Directions for this task: Retype each line of the listing. Do not alter anything.

Material for this exercise:
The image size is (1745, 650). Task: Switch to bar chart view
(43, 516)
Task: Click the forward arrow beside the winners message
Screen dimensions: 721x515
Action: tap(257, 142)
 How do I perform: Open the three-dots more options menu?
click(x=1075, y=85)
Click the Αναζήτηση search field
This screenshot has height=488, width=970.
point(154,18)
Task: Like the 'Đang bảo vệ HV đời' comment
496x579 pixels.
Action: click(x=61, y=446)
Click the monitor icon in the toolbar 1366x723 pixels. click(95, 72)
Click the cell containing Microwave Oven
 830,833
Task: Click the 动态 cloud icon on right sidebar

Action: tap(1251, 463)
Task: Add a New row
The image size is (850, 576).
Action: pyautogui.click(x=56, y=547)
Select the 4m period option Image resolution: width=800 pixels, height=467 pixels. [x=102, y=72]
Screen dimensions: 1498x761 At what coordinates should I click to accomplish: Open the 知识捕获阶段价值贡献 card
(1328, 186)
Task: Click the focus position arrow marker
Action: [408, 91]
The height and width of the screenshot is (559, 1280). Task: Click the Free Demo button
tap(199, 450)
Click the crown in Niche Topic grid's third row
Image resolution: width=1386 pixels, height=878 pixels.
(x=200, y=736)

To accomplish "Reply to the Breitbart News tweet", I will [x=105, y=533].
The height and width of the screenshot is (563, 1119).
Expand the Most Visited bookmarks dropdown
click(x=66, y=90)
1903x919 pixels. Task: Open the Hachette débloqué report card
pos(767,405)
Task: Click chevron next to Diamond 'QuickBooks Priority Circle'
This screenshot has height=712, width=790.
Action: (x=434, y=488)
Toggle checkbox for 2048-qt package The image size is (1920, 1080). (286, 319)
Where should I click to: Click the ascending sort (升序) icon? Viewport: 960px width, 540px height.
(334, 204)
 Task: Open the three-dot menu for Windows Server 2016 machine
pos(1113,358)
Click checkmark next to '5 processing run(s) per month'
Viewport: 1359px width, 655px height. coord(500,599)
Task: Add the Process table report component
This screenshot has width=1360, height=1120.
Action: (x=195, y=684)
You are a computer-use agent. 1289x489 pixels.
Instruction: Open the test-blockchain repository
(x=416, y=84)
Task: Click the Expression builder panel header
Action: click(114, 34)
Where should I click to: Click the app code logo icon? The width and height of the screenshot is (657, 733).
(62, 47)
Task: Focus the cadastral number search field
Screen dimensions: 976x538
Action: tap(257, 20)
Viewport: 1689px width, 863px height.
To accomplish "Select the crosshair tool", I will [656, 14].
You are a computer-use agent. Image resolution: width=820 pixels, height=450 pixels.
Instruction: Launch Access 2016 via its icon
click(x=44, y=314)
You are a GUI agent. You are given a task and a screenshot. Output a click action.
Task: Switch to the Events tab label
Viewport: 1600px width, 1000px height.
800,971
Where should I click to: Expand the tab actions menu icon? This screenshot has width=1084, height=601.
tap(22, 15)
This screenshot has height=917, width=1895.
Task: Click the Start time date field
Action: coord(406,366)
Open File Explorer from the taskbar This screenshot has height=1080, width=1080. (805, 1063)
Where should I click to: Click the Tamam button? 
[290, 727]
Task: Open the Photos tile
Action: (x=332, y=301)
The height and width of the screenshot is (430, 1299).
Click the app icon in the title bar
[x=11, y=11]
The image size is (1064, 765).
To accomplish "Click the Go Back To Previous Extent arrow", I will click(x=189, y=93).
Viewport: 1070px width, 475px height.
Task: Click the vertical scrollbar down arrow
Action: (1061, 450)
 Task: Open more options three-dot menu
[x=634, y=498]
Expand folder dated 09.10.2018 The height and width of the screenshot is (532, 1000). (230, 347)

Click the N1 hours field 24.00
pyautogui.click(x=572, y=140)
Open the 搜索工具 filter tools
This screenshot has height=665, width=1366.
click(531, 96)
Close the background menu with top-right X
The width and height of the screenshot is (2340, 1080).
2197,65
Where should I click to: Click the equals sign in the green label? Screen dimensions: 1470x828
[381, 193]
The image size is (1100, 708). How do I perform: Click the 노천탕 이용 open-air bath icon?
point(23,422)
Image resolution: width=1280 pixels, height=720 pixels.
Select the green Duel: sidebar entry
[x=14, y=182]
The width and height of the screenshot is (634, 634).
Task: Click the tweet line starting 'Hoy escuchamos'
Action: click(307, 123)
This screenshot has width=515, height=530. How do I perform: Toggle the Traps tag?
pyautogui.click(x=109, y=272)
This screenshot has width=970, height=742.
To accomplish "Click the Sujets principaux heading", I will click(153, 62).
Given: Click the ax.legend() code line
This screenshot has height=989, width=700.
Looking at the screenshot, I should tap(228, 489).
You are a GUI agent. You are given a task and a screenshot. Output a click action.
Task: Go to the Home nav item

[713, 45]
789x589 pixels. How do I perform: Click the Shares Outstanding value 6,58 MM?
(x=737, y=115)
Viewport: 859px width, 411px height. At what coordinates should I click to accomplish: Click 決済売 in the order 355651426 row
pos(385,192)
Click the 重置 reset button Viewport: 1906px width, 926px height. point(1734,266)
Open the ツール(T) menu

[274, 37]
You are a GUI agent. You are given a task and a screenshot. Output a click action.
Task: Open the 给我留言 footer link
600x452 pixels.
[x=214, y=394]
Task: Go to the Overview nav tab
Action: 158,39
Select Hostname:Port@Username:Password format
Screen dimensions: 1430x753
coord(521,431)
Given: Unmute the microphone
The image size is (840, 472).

Answer area:
The image size is (1745, 650). Task: Switch to bar chart view
(43, 516)
Task: Click the forward arrow beside the winners message
Screen dimensions: 721x515
Action: tap(257, 142)
 How do I perform: Open the three-dots more options menu?
click(x=1075, y=85)
Click the Αναζήτηση search field
This screenshot has height=488, width=970.
point(154,18)
Task: Like the 'Đang bảo vệ HV đời' comment
496x579 pixels.
Action: click(x=61, y=446)
Click the monitor icon in the toolbar 1366x723 pixels. click(95, 72)
Click the cell containing Microwave Oven
 830,833
Task: Click the 动态 cloud icon on right sidebar

Action: tap(1251, 463)
Task: Add a New row
The image size is (850, 576).
Action: pyautogui.click(x=56, y=547)
Select the 4m period option Image resolution: width=800 pixels, height=467 pixels. [x=102, y=72]
Screen dimensions: 1498x761 At what coordinates should I click to accomplish: Open the 知识捕获阶段价值贡献 card
(1328, 186)
Task: Click the focus position arrow marker
Action: [408, 91]
The height and width of the screenshot is (559, 1280). Task: Click the Free Demo button
tap(199, 450)
Click the crown in Niche Topic grid's third row
Image resolution: width=1386 pixels, height=878 pixels.
(x=200, y=736)

To accomplish "Reply to the Breitbart News tweet", I will [x=105, y=533].
The height and width of the screenshot is (563, 1119).
Expand the Most Visited bookmarks dropdown
click(x=66, y=90)
1903x919 pixels. Task: Open the Hachette débloqué report card
pos(767,405)
Task: Click chevron next to Diamond 'QuickBooks Priority Circle'
This screenshot has height=712, width=790.
Action: (x=434, y=488)
Toggle checkbox for 2048-qt package The image size is (1920, 1080). (286, 319)
Where should I click to: Click the ascending sort (升序) icon? Viewport: 960px width, 540px height.
(334, 204)
 Task: Open the three-dot menu for Windows Server 2016 machine
pos(1113,358)
Click checkmark next to '5 processing run(s) per month'
Viewport: 1359px width, 655px height. coord(500,599)
Task: Add the Process table report component
This screenshot has width=1360, height=1120.
Action: (x=195, y=684)
You are a computer-use agent. 1289x489 pixels.
Instruction: Open the test-blockchain repository
(x=416, y=84)
Task: Click the Expression builder panel header
Action: click(114, 34)
Where should I click to: Click the app code logo icon? The width and height of the screenshot is (657, 733).
(62, 47)
Task: Focus the cadastral number search field
Screen dimensions: 976x538
Action: tap(257, 20)
Viewport: 1689px width, 863px height.
To accomplish "Select the crosshair tool", I will [656, 14].
You are a computer-use agent. Image resolution: width=820 pixels, height=450 pixels.
Instruction: Launch Access 2016 via its icon
click(x=44, y=314)
You are a GUI agent. You are given a task and a screenshot. Output a click action.
Task: Switch to the Events tab label
Viewport: 1600px width, 1000px height.
800,971
Where should I click to: Expand the tab actions menu icon? This screenshot has width=1084, height=601.
tap(22, 15)
This screenshot has height=917, width=1895.
Task: Click the Start time date field
Action: coord(406,366)
Open File Explorer from the taskbar This screenshot has height=1080, width=1080. (805, 1063)
Where should I click to: Click the Tamam button? 
[290, 727]
Task: Open the Photos tile
Action: (x=332, y=301)
The height and width of the screenshot is (430, 1299).
Click the app icon in the title bar
[x=11, y=11]
The image size is (1064, 765).
To accomplish "Click the Go Back To Previous Extent arrow", I will click(x=189, y=93).
Viewport: 1070px width, 475px height.
Task: Click the vertical scrollbar down arrow
Action: (1061, 450)
 Task: Open more options three-dot menu
[x=634, y=498]
Expand folder dated 09.10.2018 The height and width of the screenshot is (532, 1000). (230, 347)

Click the N1 hours field 24.00
pyautogui.click(x=572, y=140)
Open the 搜索工具 filter tools
This screenshot has height=665, width=1366.
click(531, 96)
Close the background menu with top-right X
The width and height of the screenshot is (2340, 1080).
2197,65
Where should I click to: Click the equals sign in the green label? Screen dimensions: 1470x828
[381, 193]
The image size is (1100, 708). How do I perform: Click the 노천탕 이용 open-air bath icon?
point(23,422)
Image resolution: width=1280 pixels, height=720 pixels.
Select the green Duel: sidebar entry
[x=14, y=182]
The width and height of the screenshot is (634, 634).
Task: Click the tweet line starting 'Hoy escuchamos'
Action: click(307, 123)
This screenshot has width=515, height=530. How do I perform: Toggle the Traps tag?
pyautogui.click(x=109, y=272)
This screenshot has width=970, height=742.
To accomplish "Click the Sujets principaux heading", I will click(153, 62).
Given: Click the ax.legend() code line
This screenshot has height=989, width=700.
Looking at the screenshot, I should tap(228, 489).
You are a GUI agent. You are given a task and a screenshot. Output a click action.
Task: Go to the Home nav item

[713, 45]
789x589 pixels. How do I perform: Click the Shares Outstanding value 6,58 MM?
(x=737, y=115)
Viewport: 859px width, 411px height. At what coordinates should I click to accomplish: Click 決済売 in the order 355651426 row
pos(385,192)
Click the 重置 reset button Viewport: 1906px width, 926px height. point(1734,266)
Open the ツール(T) menu

[274, 37]
You are a GUI agent. You are given a task and a screenshot. Output a click action.
Task: Open the 给我留言 footer link
600x452 pixels.
[x=214, y=394]
Task: Go to the Overview nav tab
Action: 158,39
Select Hostname:Port@Username:Password format
Screen dimensions: 1430x753
coord(521,431)
Given: Unmute the microphone
The image size is (840, 472).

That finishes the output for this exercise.